SALT LAKE CITY — New school year jitters are enough to cause a sick day for some children. As a former schoolteacher and parent of two, I have seen firsthand how kids and parents can worry themselves sick.
I have learned that parents can help ease these fears by simply helping their child make friends. Parents sometimes forget that making friends and keeping them takes a lot of practice. Here are a few tips I learned as a teacher and as a parent that can help a child fit in and make friends this school year.
Teach your children to be the kind of friend they want to play with. Kids want to play with positive kids who share, take turns being the leader and a serve as a friend who helps when needed. My 4-year-old and her best friends take turns being the leader at each other’s houses.
Invite their friends over to your house. Let’s face the truth, we all feel more comfortable in smaller groups. Play dates take time, but they allow shy — as well as outgoing — children to interact with their peers in a low-stress situation. The play dates can help forge strong friendships simply because the children have memories together that involved a safe, stress-free atmosphere. Smaller children will need more guidance on activities from their parents. As time goes on, play dates become less work for the parent and more fun for the kids.
Don’t emphasize popularity as being the key to happiness in school. Talk with your kids about how having good friends that will be there for them is more important than being the most popular kid in school. As a teacher, I noticed that most of the popular kids did not see themselves as popular. They had a few close friends they interacted with and other students wanted to be a part of that friendship, so their circle of friends continued to grow each year.
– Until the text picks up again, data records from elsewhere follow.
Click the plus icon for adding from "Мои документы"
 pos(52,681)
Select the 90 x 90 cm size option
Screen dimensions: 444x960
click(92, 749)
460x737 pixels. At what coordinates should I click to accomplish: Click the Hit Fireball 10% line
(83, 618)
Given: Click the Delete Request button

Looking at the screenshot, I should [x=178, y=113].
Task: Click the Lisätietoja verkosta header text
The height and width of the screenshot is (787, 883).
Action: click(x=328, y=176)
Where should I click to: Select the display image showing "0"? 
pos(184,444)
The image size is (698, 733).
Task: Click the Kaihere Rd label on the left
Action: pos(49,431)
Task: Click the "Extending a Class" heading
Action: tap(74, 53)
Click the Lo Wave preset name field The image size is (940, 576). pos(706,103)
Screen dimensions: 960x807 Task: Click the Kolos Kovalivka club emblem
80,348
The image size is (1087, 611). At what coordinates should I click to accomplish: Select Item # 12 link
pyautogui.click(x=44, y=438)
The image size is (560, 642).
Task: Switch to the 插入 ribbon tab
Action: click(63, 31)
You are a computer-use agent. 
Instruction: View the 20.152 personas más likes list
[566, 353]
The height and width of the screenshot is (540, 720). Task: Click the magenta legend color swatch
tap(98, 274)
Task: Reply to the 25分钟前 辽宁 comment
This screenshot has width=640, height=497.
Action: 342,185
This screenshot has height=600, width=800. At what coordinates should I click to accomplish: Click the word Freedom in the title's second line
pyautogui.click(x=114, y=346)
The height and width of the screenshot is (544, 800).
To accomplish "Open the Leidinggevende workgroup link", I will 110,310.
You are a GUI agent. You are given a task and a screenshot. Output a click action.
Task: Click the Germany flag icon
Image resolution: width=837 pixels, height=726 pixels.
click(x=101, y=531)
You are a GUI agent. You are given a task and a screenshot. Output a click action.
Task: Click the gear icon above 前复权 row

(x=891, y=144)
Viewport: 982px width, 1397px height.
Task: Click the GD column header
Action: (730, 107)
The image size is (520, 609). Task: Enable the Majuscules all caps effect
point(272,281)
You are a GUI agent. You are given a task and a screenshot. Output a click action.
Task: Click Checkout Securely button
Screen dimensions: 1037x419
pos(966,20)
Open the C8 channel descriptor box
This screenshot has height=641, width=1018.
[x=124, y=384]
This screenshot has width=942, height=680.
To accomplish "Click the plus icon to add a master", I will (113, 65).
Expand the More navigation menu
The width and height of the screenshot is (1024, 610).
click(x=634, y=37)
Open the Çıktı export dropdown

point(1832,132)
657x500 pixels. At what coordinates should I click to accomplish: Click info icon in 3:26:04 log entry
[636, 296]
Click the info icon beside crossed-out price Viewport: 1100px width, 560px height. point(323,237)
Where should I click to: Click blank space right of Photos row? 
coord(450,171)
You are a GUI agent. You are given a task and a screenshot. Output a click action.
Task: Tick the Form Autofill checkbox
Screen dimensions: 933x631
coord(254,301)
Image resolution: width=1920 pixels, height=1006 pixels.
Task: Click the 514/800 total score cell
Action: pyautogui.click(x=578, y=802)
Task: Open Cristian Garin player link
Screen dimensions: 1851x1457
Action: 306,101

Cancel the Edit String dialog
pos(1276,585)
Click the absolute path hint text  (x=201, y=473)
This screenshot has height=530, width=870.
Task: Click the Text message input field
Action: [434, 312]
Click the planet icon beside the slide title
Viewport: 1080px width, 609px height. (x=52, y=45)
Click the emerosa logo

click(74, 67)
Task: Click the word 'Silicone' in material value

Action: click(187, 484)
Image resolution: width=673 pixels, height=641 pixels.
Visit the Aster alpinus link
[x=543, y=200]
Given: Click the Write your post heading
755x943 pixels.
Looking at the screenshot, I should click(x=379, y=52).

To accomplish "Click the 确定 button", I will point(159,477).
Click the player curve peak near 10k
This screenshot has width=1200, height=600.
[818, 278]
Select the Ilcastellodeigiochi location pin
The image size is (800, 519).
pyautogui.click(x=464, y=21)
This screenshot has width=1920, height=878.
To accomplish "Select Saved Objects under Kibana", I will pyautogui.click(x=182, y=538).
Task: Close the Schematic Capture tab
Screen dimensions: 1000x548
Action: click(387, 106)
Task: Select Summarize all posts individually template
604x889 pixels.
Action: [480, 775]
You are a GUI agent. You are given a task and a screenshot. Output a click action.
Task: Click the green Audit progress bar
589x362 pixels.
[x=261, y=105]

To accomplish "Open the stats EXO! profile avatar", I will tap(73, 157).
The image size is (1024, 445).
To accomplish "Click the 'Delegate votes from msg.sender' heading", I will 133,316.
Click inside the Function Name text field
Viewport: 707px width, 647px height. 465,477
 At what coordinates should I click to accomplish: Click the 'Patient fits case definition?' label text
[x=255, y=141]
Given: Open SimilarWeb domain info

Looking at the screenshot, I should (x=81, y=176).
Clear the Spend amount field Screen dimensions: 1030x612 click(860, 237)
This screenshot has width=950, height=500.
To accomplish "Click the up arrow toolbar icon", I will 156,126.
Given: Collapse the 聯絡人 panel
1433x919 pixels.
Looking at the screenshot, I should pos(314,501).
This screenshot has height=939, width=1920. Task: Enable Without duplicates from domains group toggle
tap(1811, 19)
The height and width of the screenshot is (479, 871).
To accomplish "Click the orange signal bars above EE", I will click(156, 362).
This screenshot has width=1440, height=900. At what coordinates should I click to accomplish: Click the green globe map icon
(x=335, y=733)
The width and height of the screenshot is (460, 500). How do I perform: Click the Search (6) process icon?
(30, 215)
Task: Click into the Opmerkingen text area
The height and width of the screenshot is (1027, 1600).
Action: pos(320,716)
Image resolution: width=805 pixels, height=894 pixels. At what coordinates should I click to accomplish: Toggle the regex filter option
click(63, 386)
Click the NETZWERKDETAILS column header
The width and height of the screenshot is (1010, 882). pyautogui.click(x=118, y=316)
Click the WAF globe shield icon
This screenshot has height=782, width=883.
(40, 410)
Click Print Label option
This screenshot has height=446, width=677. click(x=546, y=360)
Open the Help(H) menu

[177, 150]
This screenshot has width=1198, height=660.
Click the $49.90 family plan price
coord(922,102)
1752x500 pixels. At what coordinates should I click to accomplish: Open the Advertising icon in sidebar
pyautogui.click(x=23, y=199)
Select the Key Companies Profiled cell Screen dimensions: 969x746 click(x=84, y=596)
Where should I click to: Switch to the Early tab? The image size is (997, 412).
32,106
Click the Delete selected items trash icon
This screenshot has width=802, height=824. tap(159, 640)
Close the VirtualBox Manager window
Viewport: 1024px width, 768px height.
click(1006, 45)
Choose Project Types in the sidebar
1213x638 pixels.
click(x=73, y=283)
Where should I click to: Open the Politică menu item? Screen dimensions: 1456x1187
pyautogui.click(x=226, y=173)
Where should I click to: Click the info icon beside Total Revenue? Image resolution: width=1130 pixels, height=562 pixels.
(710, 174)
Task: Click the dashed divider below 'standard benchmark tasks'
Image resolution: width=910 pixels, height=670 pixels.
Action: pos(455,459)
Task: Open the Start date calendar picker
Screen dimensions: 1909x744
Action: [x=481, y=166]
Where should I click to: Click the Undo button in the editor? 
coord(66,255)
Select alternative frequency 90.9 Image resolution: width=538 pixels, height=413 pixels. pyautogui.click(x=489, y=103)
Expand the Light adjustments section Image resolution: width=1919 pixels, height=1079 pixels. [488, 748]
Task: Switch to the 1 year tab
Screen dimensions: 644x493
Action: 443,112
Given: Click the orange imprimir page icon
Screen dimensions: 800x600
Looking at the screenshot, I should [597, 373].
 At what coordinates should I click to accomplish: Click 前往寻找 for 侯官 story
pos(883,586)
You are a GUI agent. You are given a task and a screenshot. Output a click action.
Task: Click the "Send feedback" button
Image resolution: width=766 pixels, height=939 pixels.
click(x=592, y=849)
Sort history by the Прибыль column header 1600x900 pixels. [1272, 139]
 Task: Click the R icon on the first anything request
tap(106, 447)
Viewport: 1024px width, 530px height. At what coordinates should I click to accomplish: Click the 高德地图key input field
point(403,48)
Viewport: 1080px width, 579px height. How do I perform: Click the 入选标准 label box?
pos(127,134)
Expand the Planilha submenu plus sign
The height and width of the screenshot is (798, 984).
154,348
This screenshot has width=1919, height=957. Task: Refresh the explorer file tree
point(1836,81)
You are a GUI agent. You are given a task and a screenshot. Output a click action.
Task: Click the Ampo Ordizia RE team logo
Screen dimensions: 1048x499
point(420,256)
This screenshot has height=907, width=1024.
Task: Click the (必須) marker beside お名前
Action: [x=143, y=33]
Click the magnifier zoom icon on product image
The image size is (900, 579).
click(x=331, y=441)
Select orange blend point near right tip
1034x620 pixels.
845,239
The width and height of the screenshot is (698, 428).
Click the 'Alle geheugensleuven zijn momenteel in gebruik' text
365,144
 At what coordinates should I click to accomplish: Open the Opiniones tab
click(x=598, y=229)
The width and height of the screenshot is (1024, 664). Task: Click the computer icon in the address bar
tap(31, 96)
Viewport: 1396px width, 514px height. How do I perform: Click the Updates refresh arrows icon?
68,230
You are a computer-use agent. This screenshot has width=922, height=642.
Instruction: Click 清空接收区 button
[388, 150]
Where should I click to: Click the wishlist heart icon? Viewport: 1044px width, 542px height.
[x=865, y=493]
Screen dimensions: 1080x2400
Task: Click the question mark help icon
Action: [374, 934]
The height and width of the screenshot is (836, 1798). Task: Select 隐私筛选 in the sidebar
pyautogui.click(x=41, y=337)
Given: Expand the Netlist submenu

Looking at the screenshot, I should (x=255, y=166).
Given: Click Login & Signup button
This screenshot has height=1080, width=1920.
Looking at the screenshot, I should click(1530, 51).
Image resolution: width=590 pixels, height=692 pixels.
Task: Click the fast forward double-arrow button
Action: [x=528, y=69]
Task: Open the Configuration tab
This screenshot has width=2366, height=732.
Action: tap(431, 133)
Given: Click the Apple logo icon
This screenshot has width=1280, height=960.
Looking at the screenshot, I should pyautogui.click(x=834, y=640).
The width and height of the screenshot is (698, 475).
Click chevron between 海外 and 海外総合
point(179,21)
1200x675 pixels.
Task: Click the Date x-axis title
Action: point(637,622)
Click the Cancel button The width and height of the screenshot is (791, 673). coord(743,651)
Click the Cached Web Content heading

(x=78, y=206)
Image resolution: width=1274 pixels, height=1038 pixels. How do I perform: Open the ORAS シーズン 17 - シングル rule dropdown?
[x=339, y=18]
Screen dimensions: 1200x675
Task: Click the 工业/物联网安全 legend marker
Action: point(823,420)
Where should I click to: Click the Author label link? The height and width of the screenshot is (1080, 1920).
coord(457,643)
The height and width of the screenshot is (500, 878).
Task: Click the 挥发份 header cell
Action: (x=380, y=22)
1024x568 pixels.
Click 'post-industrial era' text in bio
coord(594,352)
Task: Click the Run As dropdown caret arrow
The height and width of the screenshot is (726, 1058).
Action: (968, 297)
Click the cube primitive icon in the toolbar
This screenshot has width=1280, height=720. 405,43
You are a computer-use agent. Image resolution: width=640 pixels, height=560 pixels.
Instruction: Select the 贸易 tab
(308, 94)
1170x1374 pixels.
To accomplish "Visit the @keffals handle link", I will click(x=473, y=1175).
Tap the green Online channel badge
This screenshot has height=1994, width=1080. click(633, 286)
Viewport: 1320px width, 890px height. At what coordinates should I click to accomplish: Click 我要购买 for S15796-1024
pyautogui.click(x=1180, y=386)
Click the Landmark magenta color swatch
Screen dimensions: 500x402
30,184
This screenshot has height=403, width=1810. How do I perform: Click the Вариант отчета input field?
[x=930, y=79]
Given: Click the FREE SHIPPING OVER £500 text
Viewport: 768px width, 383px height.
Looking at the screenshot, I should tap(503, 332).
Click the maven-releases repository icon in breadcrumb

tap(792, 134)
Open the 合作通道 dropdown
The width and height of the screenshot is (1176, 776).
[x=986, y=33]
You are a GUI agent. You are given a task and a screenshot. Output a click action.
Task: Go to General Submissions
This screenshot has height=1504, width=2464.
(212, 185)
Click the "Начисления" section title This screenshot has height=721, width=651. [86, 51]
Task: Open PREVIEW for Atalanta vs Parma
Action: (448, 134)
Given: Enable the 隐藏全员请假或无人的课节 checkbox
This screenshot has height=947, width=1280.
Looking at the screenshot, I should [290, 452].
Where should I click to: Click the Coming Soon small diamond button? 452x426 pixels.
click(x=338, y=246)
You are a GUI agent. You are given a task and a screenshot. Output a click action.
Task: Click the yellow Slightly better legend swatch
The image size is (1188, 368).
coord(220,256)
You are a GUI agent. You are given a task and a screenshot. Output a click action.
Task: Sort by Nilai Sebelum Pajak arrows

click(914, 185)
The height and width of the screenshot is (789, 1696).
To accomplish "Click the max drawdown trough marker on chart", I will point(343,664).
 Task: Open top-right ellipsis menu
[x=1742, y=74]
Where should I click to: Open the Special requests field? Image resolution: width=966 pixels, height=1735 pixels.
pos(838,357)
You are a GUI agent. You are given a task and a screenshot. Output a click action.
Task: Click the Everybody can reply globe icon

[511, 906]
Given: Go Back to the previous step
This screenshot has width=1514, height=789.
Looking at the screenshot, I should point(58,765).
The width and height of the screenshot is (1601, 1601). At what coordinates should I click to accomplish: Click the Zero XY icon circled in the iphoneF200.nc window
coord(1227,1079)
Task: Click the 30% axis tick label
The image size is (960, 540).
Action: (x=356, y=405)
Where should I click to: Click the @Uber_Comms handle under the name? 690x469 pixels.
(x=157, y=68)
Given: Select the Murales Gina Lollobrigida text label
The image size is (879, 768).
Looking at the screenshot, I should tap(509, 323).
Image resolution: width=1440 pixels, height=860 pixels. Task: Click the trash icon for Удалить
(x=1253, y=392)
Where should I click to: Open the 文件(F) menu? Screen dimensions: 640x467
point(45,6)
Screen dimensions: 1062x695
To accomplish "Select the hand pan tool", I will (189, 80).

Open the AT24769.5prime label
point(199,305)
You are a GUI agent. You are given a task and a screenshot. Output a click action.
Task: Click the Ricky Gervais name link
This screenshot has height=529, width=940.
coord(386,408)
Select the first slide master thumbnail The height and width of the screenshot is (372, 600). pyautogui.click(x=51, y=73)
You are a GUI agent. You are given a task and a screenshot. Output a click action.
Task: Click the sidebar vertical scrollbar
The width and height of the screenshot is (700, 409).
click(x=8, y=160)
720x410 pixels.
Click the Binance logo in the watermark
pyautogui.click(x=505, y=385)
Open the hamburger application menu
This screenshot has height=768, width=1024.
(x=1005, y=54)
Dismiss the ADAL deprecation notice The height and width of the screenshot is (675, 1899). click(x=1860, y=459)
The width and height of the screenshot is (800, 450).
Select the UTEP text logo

Let your children choose their friends. Let them find the friends that help them be who they truly are. At dinner each night, ask specific questions about their interactions with other students and their friends. Never ask yes or no questions. If certain names keep popping up, get to know their parents and invite the children over for a play date. If you feel your child’s new friends may pose a danger to your child, then you need to step in and help your child divert time to other friends.
I have learned that parents can help ease these fears by simply helping their child make friends. Parents sometimes forget that making friends and keeping them takes a lot of practice.
Talk to your children and their friends about bullying. It’s a fact all adults have been affected by a bully at some point in their lives. Parents can help their children deal with bullies in ways that will help build their coping skills for the rest of their lives. As a teacher, I observed that bullies chose their victims by observing who sat alone and lacked confidence. Before and during the school year, emphasize with your children and their friends how they need to stick together and stand up for each other.
If a bully tries to pick on a child and finds multiple kids standing up to him or her, the bully will stop the bullying. If you feel your child is being bullied at school, talk to your child’s teacher. Teachers want to help and can’t see everything. When a parent takes the time to contact a teacher, the teacher will make sure to keep an eye on the situation and help divert the bully away from destructive behavior. Follow up with the teacher on a weekly basis to see how the situation is progressing.
Get involved with your child’s life and school. The best students I had as a teacher were typically the ones who had parents who were involved. Ask your child’s teacher how you can help. Young kids love parents who bring in crafts, treats or participate in holiday celebrations. You may embarrass your child every once in a while, but the worst alternative is to do nothing.